■ What the task requires:
Reproduce verbatim the lines of the material below, starting at the line that contains "Viewport: 2524px width, 1270px" and ending at the last line of the material.

-- BEGIN Data rows --

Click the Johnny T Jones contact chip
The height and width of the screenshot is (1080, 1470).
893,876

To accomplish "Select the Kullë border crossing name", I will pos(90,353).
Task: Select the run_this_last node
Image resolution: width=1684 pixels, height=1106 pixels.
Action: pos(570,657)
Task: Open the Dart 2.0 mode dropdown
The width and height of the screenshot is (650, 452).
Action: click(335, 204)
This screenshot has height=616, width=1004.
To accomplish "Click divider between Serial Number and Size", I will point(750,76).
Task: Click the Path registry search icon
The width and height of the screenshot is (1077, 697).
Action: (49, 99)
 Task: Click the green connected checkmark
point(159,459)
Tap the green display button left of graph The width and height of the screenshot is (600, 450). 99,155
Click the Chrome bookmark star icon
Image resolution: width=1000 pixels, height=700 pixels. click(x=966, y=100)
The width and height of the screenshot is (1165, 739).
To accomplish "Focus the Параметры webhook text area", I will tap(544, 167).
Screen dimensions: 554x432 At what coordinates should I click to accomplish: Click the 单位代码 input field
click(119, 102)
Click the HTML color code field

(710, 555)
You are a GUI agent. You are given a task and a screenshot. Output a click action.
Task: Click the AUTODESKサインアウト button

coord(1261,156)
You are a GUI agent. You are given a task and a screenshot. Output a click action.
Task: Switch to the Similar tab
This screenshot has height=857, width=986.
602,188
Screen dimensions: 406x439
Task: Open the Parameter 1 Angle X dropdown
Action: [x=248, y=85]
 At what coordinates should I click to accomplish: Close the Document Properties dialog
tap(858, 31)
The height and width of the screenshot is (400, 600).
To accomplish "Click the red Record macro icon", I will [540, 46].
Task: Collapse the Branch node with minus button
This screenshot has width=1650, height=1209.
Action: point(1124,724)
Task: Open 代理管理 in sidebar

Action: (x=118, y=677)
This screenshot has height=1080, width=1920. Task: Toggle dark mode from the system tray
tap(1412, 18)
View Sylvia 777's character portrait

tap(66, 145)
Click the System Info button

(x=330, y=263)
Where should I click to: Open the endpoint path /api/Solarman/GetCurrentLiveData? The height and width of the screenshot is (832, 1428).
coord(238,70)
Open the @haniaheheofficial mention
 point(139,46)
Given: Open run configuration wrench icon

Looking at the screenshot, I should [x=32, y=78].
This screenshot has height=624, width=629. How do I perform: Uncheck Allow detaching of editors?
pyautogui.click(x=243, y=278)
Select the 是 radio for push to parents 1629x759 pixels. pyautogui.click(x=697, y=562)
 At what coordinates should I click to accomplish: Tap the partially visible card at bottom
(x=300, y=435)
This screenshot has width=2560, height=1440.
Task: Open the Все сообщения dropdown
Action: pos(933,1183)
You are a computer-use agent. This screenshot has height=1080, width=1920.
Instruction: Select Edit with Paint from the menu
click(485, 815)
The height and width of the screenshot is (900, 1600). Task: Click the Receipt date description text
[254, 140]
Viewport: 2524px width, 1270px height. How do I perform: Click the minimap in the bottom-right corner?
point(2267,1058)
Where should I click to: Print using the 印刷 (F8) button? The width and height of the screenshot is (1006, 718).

-- END Data rows --

■ Solution to the problem:
Viewport: 2524px width, 1270px height. How do I perform: Click the minimap in the bottom-right corner?
point(2267,1058)
Where should I click to: Print using the 印刷 (F8) button? The width and height of the screenshot is (1006, 718).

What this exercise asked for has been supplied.